DATASET ENTRIES:
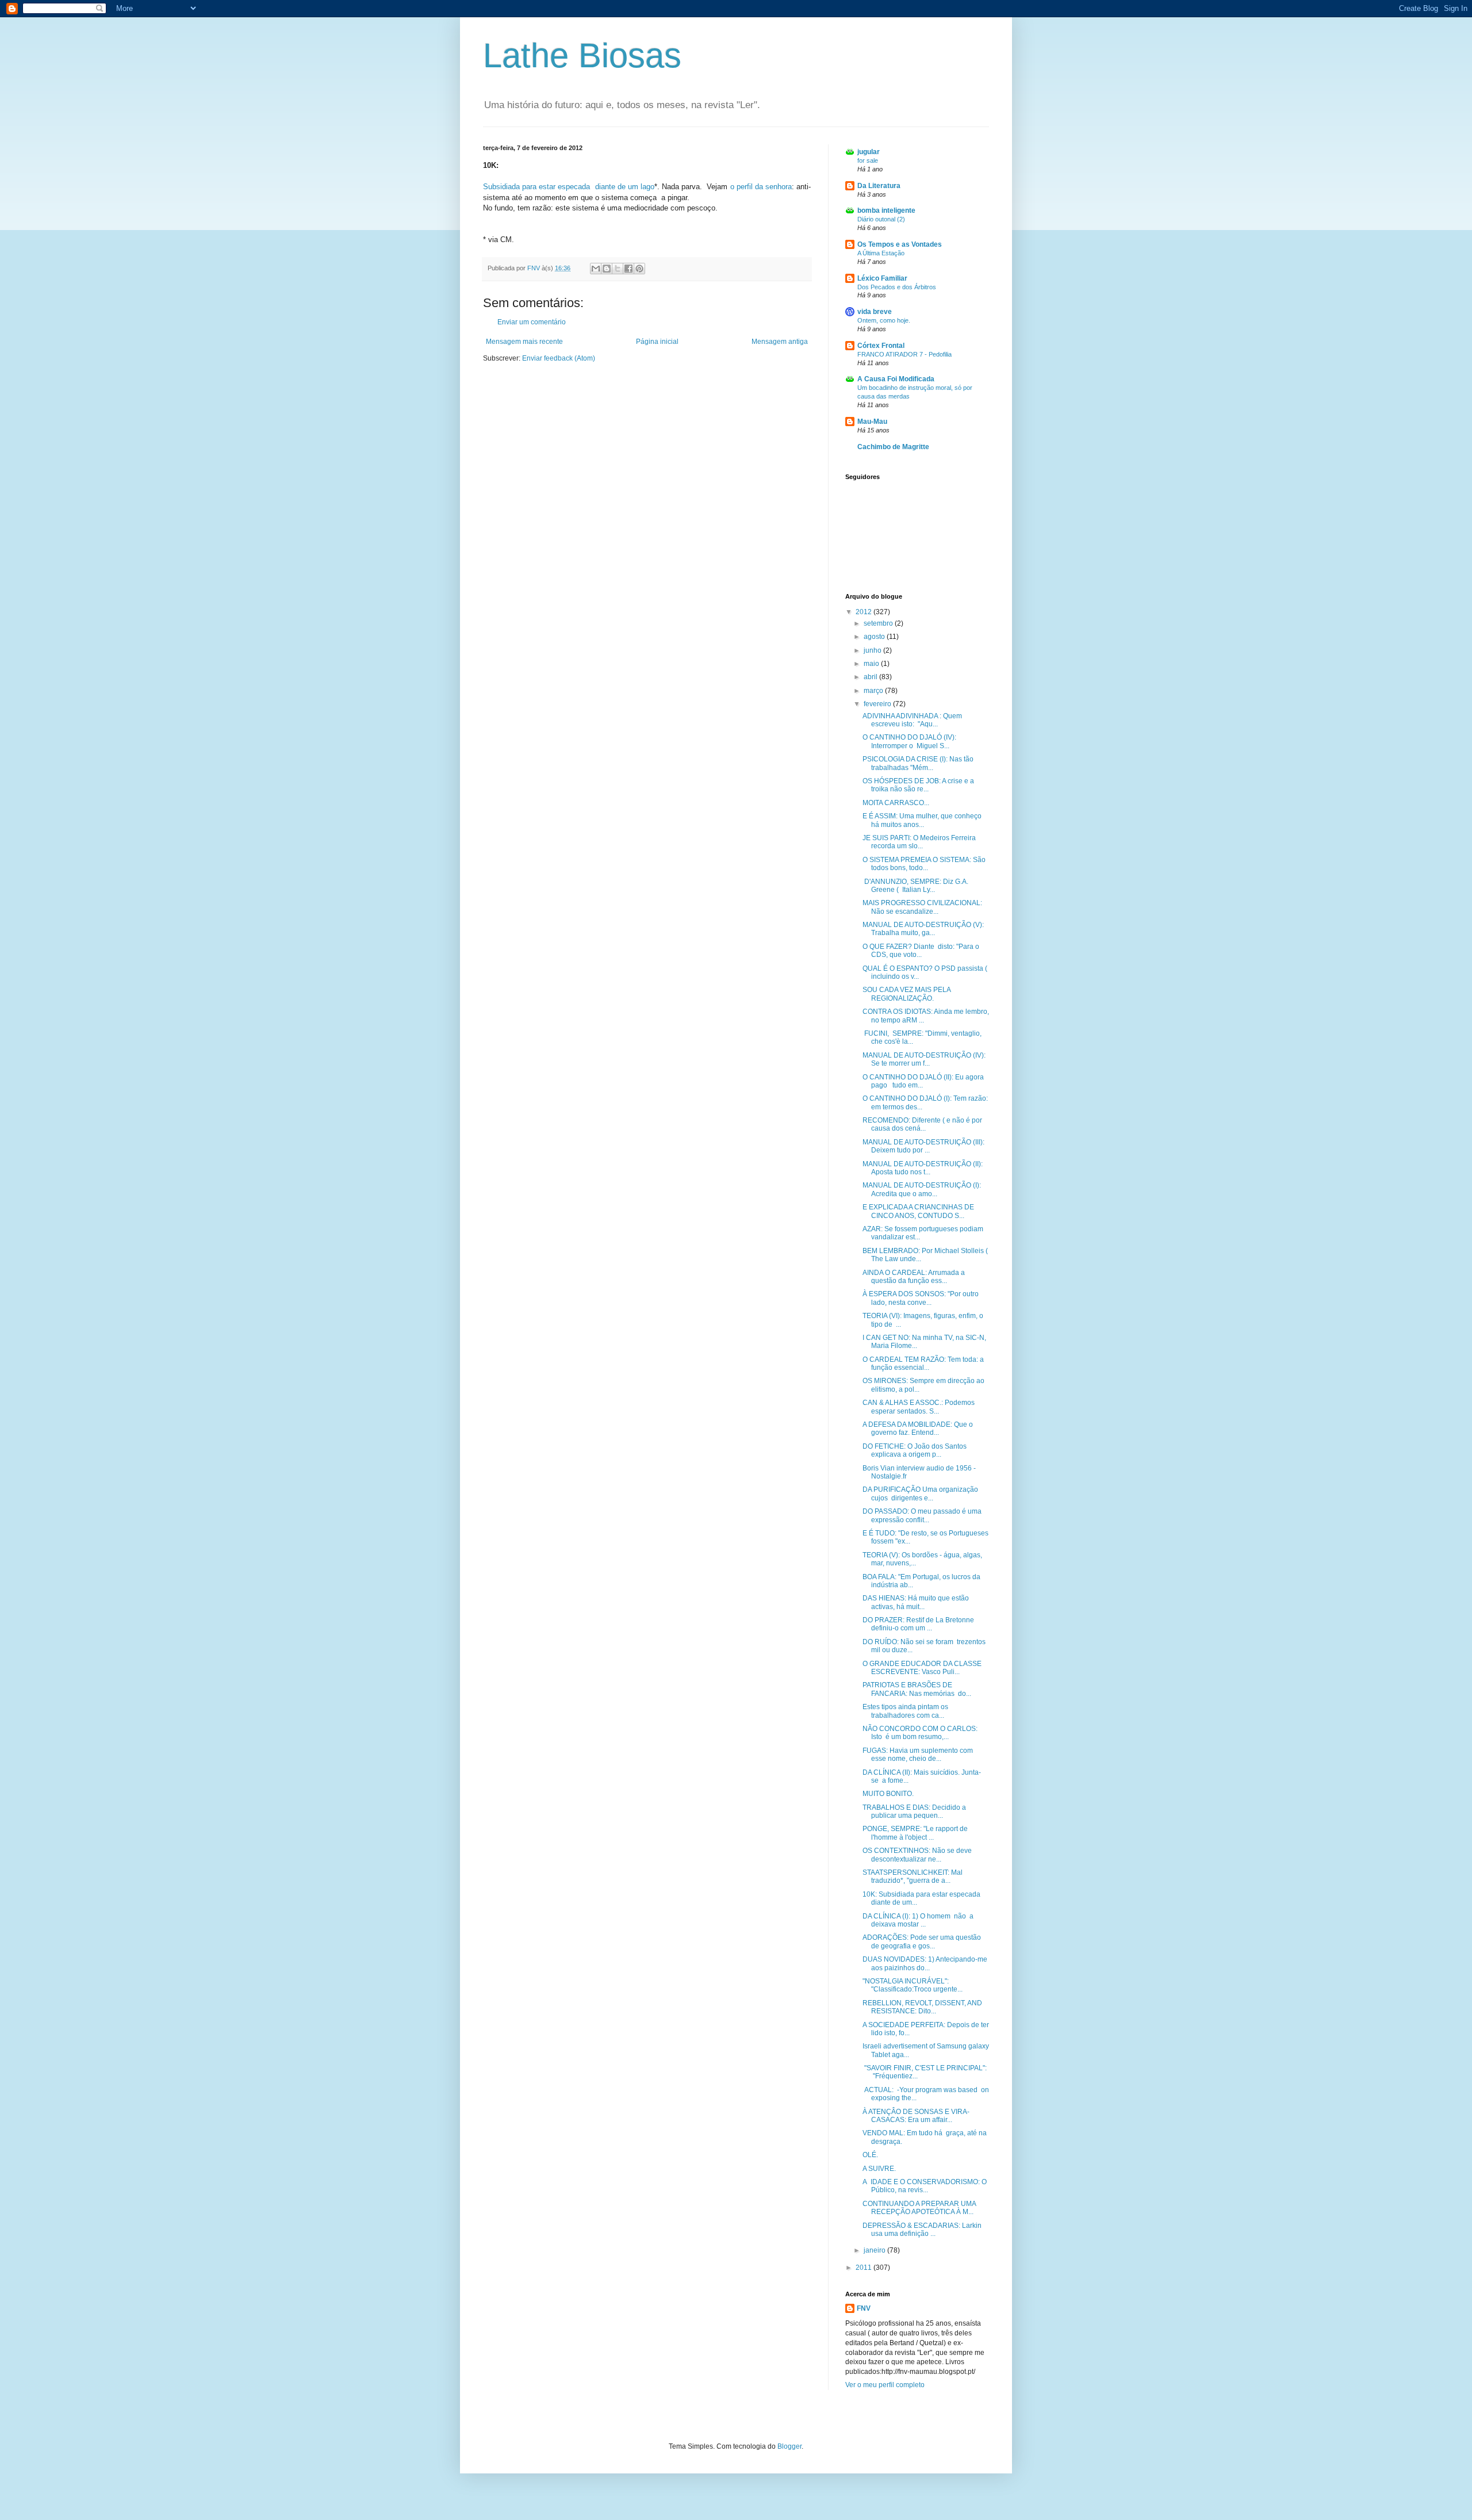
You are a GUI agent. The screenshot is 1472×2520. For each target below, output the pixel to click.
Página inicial (657, 342)
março (874, 691)
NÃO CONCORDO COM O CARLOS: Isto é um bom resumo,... (919, 1733)
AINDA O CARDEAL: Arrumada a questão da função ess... (913, 1277)
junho (873, 650)
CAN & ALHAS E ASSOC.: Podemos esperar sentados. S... (918, 1407)
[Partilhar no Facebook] (628, 268)
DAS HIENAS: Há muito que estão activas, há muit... (915, 1602)
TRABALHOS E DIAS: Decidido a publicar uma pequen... (914, 1811)
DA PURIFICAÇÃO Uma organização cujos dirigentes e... (920, 1493)
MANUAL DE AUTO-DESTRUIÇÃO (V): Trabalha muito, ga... (923, 929)
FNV (864, 2308)
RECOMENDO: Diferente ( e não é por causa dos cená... (922, 1124)
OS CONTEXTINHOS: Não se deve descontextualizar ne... (917, 1855)
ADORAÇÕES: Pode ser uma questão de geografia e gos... (921, 1941)
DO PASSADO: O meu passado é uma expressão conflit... (922, 1515)
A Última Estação (880, 253)
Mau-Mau (872, 422)
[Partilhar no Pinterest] (639, 268)
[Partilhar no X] (617, 268)
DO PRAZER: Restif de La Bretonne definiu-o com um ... (918, 1624)
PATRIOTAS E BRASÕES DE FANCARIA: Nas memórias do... (916, 1689)
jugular (868, 152)
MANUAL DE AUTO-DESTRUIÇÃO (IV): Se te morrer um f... (924, 1059)
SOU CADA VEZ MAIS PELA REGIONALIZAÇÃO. (906, 994)
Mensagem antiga (780, 342)
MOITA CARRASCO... (895, 803)
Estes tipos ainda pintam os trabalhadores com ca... (905, 1711)
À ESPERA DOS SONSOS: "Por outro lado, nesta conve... (920, 1298)
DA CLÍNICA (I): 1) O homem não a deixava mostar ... (917, 1920)
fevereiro (878, 704)
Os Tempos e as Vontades (899, 244)
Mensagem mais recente (524, 342)
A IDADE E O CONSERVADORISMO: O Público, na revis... (924, 2186)
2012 (864, 612)
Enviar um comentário (531, 322)
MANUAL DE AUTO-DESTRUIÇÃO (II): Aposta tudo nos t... (922, 1168)
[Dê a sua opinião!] (606, 268)
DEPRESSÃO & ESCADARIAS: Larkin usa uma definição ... (922, 2230)
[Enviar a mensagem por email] (595, 268)
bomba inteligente (886, 210)
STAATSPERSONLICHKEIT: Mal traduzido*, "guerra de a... (912, 1876)
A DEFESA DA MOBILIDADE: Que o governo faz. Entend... (917, 1428)
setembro (879, 623)
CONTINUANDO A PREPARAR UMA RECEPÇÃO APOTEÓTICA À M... (919, 2208)
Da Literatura (878, 186)
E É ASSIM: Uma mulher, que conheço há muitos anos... (922, 820)
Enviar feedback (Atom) (558, 358)
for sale (867, 160)
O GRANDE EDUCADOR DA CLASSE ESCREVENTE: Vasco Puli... (922, 1668)
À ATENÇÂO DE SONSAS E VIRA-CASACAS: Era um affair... (915, 2116)
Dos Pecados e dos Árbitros (896, 287)
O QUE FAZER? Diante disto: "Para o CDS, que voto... (920, 951)
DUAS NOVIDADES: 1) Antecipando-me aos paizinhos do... (924, 1963)
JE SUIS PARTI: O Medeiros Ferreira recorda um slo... (919, 842)
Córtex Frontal (880, 346)
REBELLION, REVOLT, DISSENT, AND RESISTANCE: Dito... (922, 2007)
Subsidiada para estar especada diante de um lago (568, 186)
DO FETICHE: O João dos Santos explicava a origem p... (914, 1450)
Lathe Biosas (582, 55)
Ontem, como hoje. (883, 320)
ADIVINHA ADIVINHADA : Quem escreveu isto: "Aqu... (912, 720)
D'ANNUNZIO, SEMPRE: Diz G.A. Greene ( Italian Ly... (915, 886)
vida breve (874, 312)
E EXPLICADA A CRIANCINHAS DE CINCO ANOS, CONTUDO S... (918, 1211)
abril (871, 677)
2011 (864, 2268)
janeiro (875, 2250)
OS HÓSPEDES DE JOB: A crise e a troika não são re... (918, 785)
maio (872, 664)
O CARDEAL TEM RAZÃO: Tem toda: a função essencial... (923, 1363)
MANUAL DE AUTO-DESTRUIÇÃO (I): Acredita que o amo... (921, 1189)
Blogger (789, 2446)
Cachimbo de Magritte (893, 447)
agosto (875, 637)
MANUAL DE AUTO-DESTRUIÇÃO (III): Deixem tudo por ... (923, 1146)
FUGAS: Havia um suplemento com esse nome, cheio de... (917, 1755)
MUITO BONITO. (888, 1794)
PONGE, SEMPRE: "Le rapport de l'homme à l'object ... (915, 1833)
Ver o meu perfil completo (885, 2385)
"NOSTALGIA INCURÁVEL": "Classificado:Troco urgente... (912, 1985)
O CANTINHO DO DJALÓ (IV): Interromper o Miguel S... (909, 741)
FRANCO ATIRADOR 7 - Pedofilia (904, 354)
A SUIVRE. (879, 2169)
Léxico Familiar (882, 278)
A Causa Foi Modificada (895, 379)
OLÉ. (870, 2155)
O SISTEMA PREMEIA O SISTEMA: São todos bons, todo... (924, 864)
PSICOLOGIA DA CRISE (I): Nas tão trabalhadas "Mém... (917, 763)
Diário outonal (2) (881, 219)
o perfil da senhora (761, 186)
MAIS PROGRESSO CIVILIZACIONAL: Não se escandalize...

WHAT YOU HAVE TO DO:
What is needed is a verbatim copy of every line in the records above from the one containing "MANUAL DE AUTO-DESTRUIÇÃO (I): Acredita" down to the one containing "l'object ... (915, 1833)", both included, and nothing more.

ANSWER TO THIS TASK:
MANUAL DE AUTO-DESTRUIÇÃO (I): Acredita que o amo... (921, 1189)
Blogger (789, 2446)
Cachimbo de Magritte (893, 447)
agosto (875, 637)
MANUAL DE AUTO-DESTRUIÇÃO (III): Deixem tudo por ... (923, 1146)
FUGAS: Havia um suplemento com esse nome, cheio de... (917, 1755)
MUITO BONITO. (888, 1794)
PONGE, SEMPRE: "Le rapport de l'homme à l'object ... (915, 1833)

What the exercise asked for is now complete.